ZITIERTER TEXT
****************
Das was Du oben ausgeführt hast ist die Installation unter Fedora.


----------



## AndréS (1. Okt. 2008)

Upa,

dumm gelaufen 
Danke dir.
Okay, dann werde ich das erst bei Schritt 5 weiter machen oder ist das auch nicht notwednig?

Dann noch ne Frage ich habe das Tut http://www.howtoforge.de/howto/verwendung-von-ruby-on-rails-mit-apache2-auf-debian-etch/ vorher gemacht.

Soll ich das rückgängig machen und wenn ja wie?

Vielen Dank

André


----------



## AndréS (1. Okt. 2008)

Ich habe auch gleich mal alles ausprobiert, habe einen Taschenrechnerscript geschrieben.
Leider wird dieser nicht ausgeführt.

Es kommt immer Fehler 500


----------



## Till (1. Okt. 2008)

Schau mal ins error.log der Website, was dort exakt als Grund für den 500er Fehler drin steht.


----------



## AndréS (2. Okt. 2008)

HI

jup gemacht:



> [Wed Oct 01 16:26:40 2008] [error] access to /var/www/web42/web/tb.rb failed for (null), reason: file permissions deny server execution
> [Wed Oct 01 16:26:40 2008] [error] access to /var/www/web42/web/tb.rb failed for (null), reason: file permissions deny server execution
> [Wed Oct 01 16:26:41 2008] [error] access to /var/www/web42/web/tb.rb failed for (null), reason: file permissions deny server execution
> [Wed Oct 01 16:26:41 2008] [error] access to /var/www/web42/web/tb.rb failed for (null), reason: file permissions deny server execution


Der Zugang wird wohl irgendwie verweigert.
****************
GESAMMELTE DATEN
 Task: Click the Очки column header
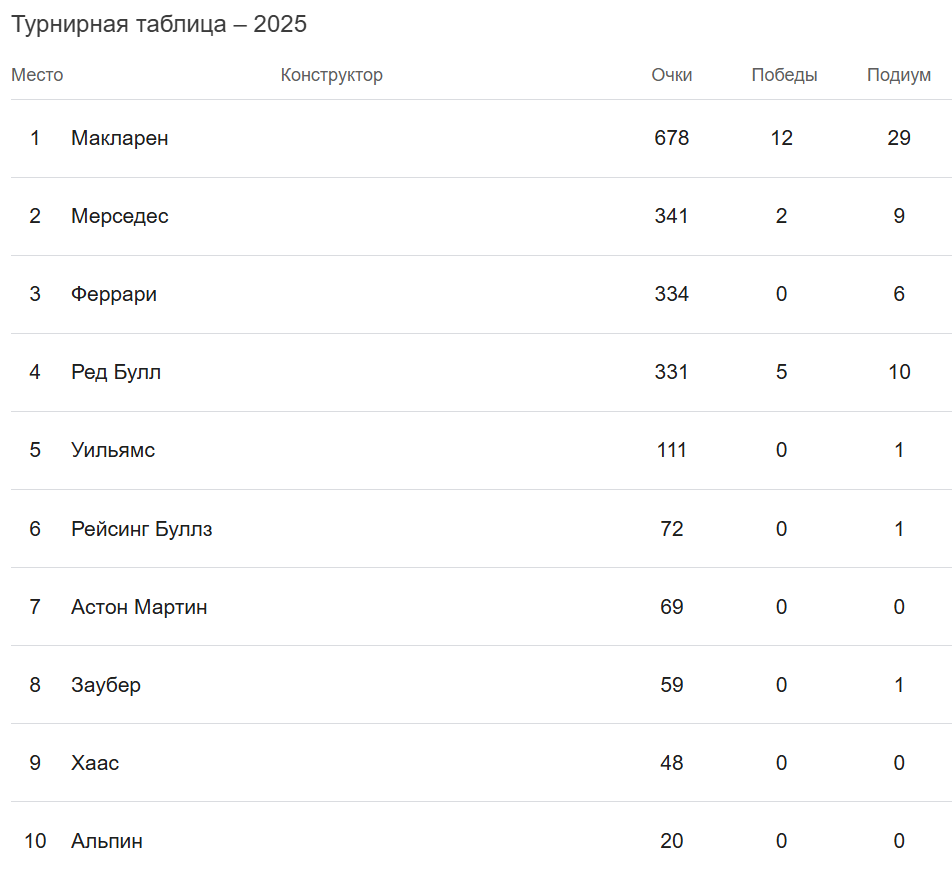point(671,75)
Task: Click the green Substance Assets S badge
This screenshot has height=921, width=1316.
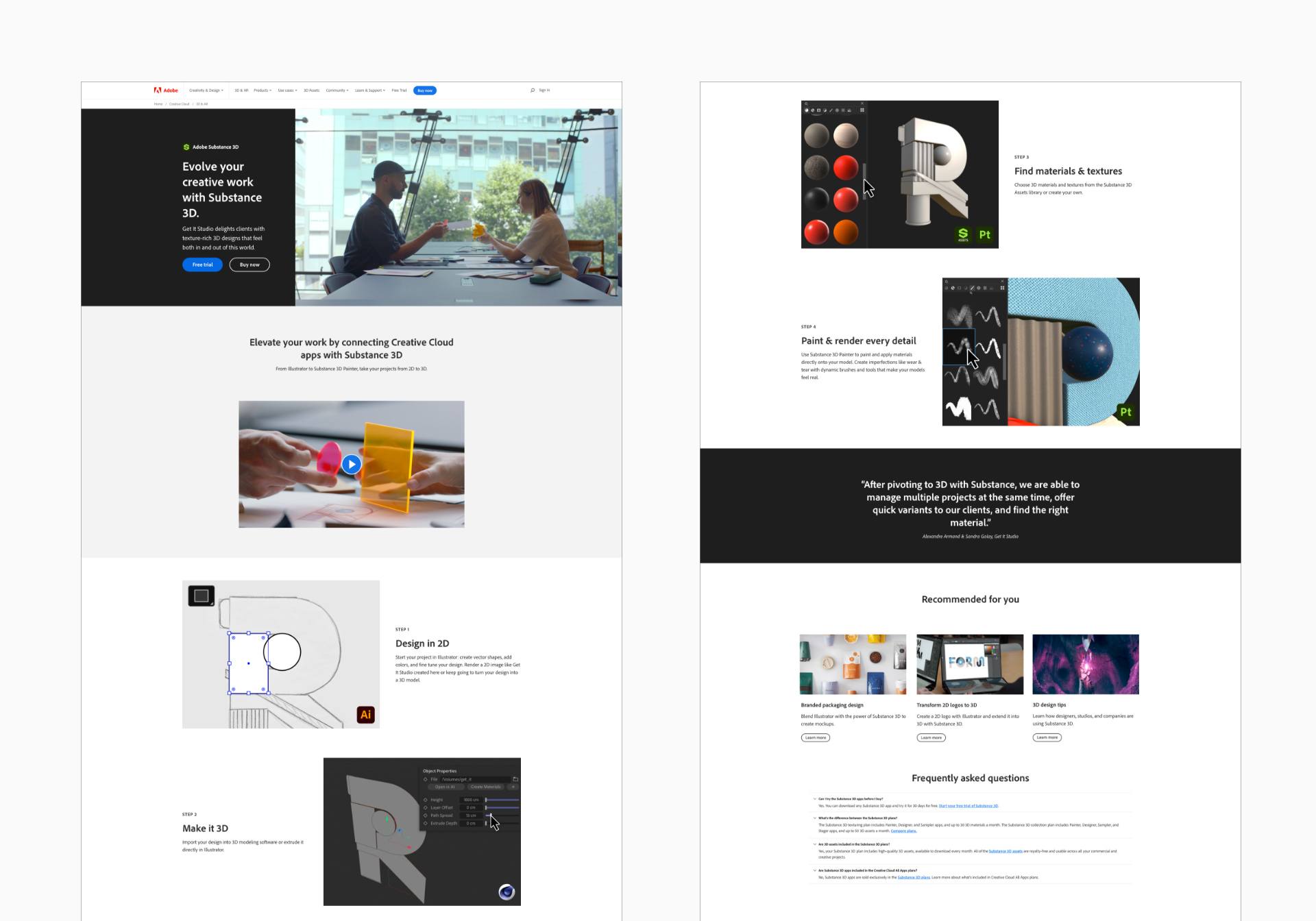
****************
SCHRIFTLICHE AUFGABE A
Prüfe, ob die folgenden Aussagen zum Forumsverlauf über den Fehler 500 passen, und antworte jeweils mit Ja oder Nein und den entscheidenden Worten aus dem Text als wörtlichem Zitat. (i) André hat vorher eine Anleitung zu Ruby on Rails mit Apache2 auf Debian Etch gemacht. (ii) Till rät, im access.log nachzusehen. (iii) Laut Log wird dem Server das Ausführen der Datei wegen der Dateirechte verweigert.
SCHRIFTLICHE AUFGABE B
Schreib den Forumsverlauf über den Fehler 500 nach dem Satz „Der Zugang wird wohl irgendwie verweigert.“ weiter.

LÖSUNG ZUR AUFGABE A
(i) Ja: „ich habe das Tut http://www.howtoforge.de/howto/verwendung-von-ruby-on-rails-mit-apache2-auf-debian-etch/ vorher gemacht.“
(ii) Nein: „Schau mal ins error.log der Website“
(iii) Ja: „reason: file permissions deny server execution“

LÖSUNG ZUR AUFGABE B
Was soll ich denn nun machen???

AndréS


----------



## Till (3. Okt. 2008)

Poste bitte mal die Ausgabe von:

ls -la /var/www/web42/web/tb.rb


----------



## AndréS (3. Okt. 2008)

Hi

kein Problem. Folgenden Auswurf habe ich bekommen:



> Debian-40-etch-32-minimal:~# ls -la /var/www/web42/web/tb.rb
> -rw-rw-r-- 1 web42_admin web42 1119 Oct  1 16:23 /var/www/web42/web/tb.rb


AndréS


----------



## Till (3. Okt. 2008)

Versuch mal:

chmod +x /var/www/web42/web/tb.rb


----------



## AndréS (3. Okt. 2008)

Leider immer noch ein Fehler.

http://www.nachhilfe-vermitlung.de/tb.rb

und bei dieser URL habe ich das nach dem anderen Tut gemacht. 

www.webby24.de/test/taschenrechner.rb

Aber bei beiden kommt Fehler COde 500 

Danke dir

André


----------



## Till (3. Okt. 2008)

Code 500 selbst besagt nicht allzu viel. Haben denn beide Seiten denn den gleichen Fehler im error.log?


----------



## AndréS (3. Okt. 2008)

Ja haben die beiden.

Das ist es ja was mich kerre macht. Ich dachte es läge vielleicht daran, dass ich mit dem anderen Tutorial eine .htaccess datei angelegt habe und das es daran liegt. 

Brauchst du noch irgendwas um den Fehler zu finden?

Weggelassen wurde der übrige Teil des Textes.